= The Beirut School =

The “Beirut School” is a group of artists who emerged in the 1990s, including Ziad Abillama, Joana Hadjithomas, Khalil Joreige, Lamia Joreige, Rabih Mroué, Walid Raad, Marwan Rechmaoui, Walid Sadek, Jayce Salloum, Lina Saneh, Jalal Toufic, and Akram Zaatari.

These artists have developed a legacy of investigating the possibilities and intricacies of Lebanon's contemporary histories, imageries and political systems, especially across moving image, documentary and narrative practices.

According to art critic Kaelen Wilson-Goldie, while these artists’ “unity of purpose” has been somewhat overplayed, “together they initiated a long-term, far-ranging conversation about the mechanisms of history and the ability of contemporary art to challenge or subvert it.”

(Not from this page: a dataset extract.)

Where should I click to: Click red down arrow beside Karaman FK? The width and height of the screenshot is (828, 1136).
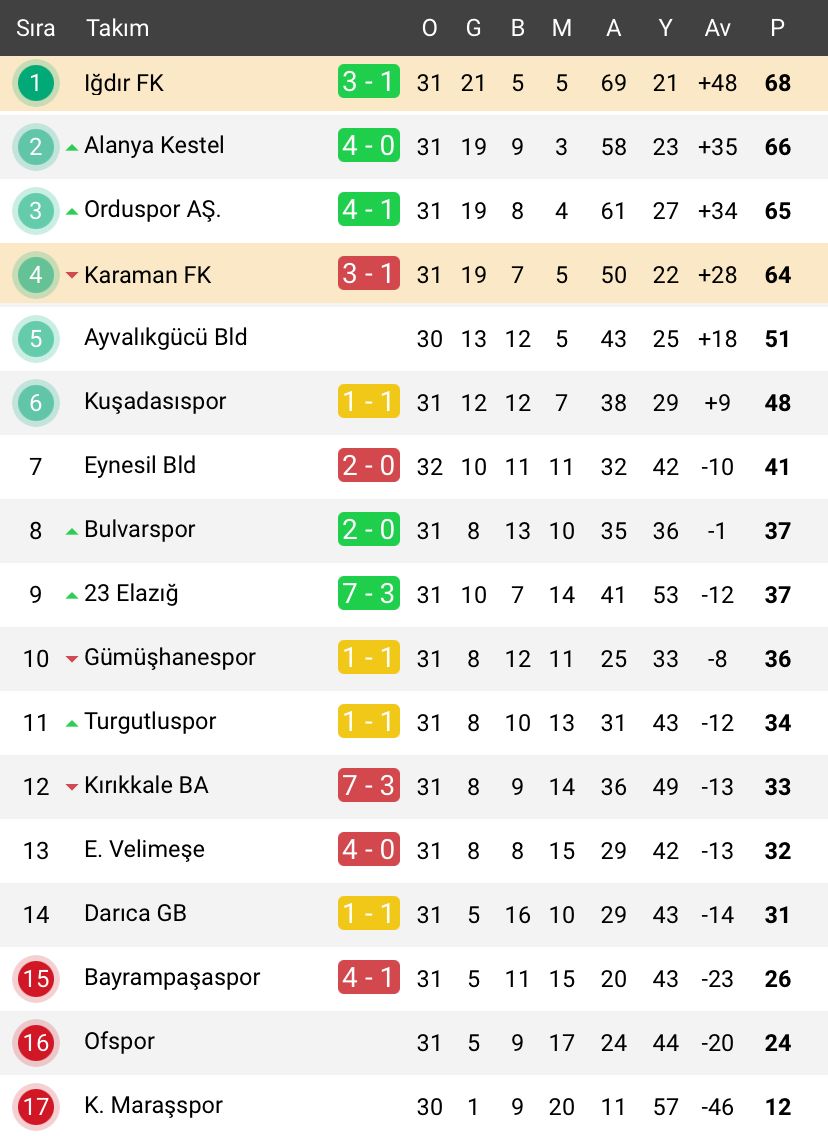72,275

These Lebanese artists emerged after Lebanon's civil war and assumed the role of critical historians, using art to question memory, archives, and representation rather than to document events directly. Through experimental practices developed in Beirut’s post-war cultural scene, these artists expose how history is constructed, mediated, and often distorted by images and narratives. Their work transforms violence and conflict into tools for critical reflection, positioning art as an active site of historical inquiry rather than passive remembrance.

They reckon with questions of representation in art, and reconfigure the role of witnessing in the aftermath of nearly two decades of an unfinished war, and an ossified milieu under rampant neoliberalism that was neatly twinning state and private sector interest.